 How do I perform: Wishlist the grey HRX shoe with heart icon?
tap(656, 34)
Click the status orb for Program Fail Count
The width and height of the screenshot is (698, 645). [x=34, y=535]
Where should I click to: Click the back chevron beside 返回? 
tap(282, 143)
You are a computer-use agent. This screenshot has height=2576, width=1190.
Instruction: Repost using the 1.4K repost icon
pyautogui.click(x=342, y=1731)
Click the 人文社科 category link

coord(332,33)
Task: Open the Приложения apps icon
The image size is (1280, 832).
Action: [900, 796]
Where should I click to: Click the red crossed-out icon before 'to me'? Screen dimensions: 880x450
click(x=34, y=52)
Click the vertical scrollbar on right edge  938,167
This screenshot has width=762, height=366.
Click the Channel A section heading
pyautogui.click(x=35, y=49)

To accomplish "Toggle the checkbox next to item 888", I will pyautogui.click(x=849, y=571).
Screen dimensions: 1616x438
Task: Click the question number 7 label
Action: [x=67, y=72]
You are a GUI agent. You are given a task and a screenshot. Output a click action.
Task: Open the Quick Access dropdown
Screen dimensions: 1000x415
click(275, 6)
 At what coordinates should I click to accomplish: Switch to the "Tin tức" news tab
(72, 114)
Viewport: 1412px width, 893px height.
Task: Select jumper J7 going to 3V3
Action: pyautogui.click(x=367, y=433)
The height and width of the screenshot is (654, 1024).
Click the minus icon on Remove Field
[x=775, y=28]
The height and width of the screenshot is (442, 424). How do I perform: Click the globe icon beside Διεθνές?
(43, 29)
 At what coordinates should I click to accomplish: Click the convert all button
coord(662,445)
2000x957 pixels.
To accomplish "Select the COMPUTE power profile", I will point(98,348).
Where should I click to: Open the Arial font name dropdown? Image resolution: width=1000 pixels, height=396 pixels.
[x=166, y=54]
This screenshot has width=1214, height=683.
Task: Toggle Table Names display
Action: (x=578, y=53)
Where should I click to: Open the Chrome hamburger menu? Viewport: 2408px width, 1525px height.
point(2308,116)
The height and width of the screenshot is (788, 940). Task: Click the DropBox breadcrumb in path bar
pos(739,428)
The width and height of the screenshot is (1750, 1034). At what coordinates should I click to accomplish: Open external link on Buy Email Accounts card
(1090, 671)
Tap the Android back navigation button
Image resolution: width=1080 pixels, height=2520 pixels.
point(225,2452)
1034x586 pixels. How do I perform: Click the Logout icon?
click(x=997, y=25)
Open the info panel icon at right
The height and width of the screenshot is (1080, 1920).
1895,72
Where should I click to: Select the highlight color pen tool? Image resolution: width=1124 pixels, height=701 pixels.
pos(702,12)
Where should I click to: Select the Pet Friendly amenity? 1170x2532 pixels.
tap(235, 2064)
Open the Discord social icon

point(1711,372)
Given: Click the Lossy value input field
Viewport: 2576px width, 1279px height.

## WRITTEN PROBLEM
Reproduce the whole listing above line for line, with no changes.

## FINISHED EXERCISE
 How do I perform: Wishlist the grey HRX shoe with heart icon?
tap(656, 34)
Click the status orb for Program Fail Count
The width and height of the screenshot is (698, 645). [x=34, y=535]
Where should I click to: Click the back chevron beside 返回? 
tap(282, 143)
You are a computer-use agent. This screenshot has height=2576, width=1190.
Instruction: Repost using the 1.4K repost icon
pyautogui.click(x=342, y=1731)
Click the 人文社科 category link

coord(332,33)
Task: Open the Приложения apps icon
The image size is (1280, 832).
Action: [900, 796]
Where should I click to: Click the red crossed-out icon before 'to me'? Screen dimensions: 880x450
click(x=34, y=52)
Click the vertical scrollbar on right edge  938,167
This screenshot has width=762, height=366.
Click the Channel A section heading
pyautogui.click(x=35, y=49)

To accomplish "Toggle the checkbox next to item 888", I will pyautogui.click(x=849, y=571).
Screen dimensions: 1616x438
Task: Click the question number 7 label
Action: [x=67, y=72]
You are a GUI agent. You are given a task and a screenshot. Output a click action.
Task: Open the Quick Access dropdown
Screen dimensions: 1000x415
click(275, 6)
 At what coordinates should I click to accomplish: Switch to the "Tin tức" news tab
(72, 114)
Viewport: 1412px width, 893px height.
Task: Select jumper J7 going to 3V3
Action: pyautogui.click(x=367, y=433)
The height and width of the screenshot is (654, 1024).
Click the minus icon on Remove Field
[x=775, y=28]
The height and width of the screenshot is (442, 424). How do I perform: Click the globe icon beside Διεθνές?
(43, 29)
 At what coordinates should I click to accomplish: Click the convert all button
coord(662,445)
2000x957 pixels.
To accomplish "Select the COMPUTE power profile", I will point(98,348).
Where should I click to: Open the Arial font name dropdown? Image resolution: width=1000 pixels, height=396 pixels.
[x=166, y=54]
This screenshot has width=1214, height=683.
Task: Toggle Table Names display
Action: (x=578, y=53)
Where should I click to: Open the Chrome hamburger menu? Viewport: 2408px width, 1525px height.
point(2308,116)
The height and width of the screenshot is (788, 940). Task: Click the DropBox breadcrumb in path bar
pos(739,428)
The width and height of the screenshot is (1750, 1034). At what coordinates should I click to accomplish: Open external link on Buy Email Accounts card
(1090, 671)
Tap the Android back navigation button
Image resolution: width=1080 pixels, height=2520 pixels.
point(225,2452)
1034x586 pixels. How do I perform: Click the Logout icon?
click(x=997, y=25)
Open the info panel icon at right
The height and width of the screenshot is (1080, 1920).
1895,72
Where should I click to: Select the highlight color pen tool? Image resolution: width=1124 pixels, height=701 pixels.
pos(702,12)
Where should I click to: Select the Pet Friendly amenity? 1170x2532 pixels.
tap(235, 2064)
Open the Discord social icon

point(1711,372)
Given: Click the Lossy value input field
Viewport: 2576px width, 1279px height.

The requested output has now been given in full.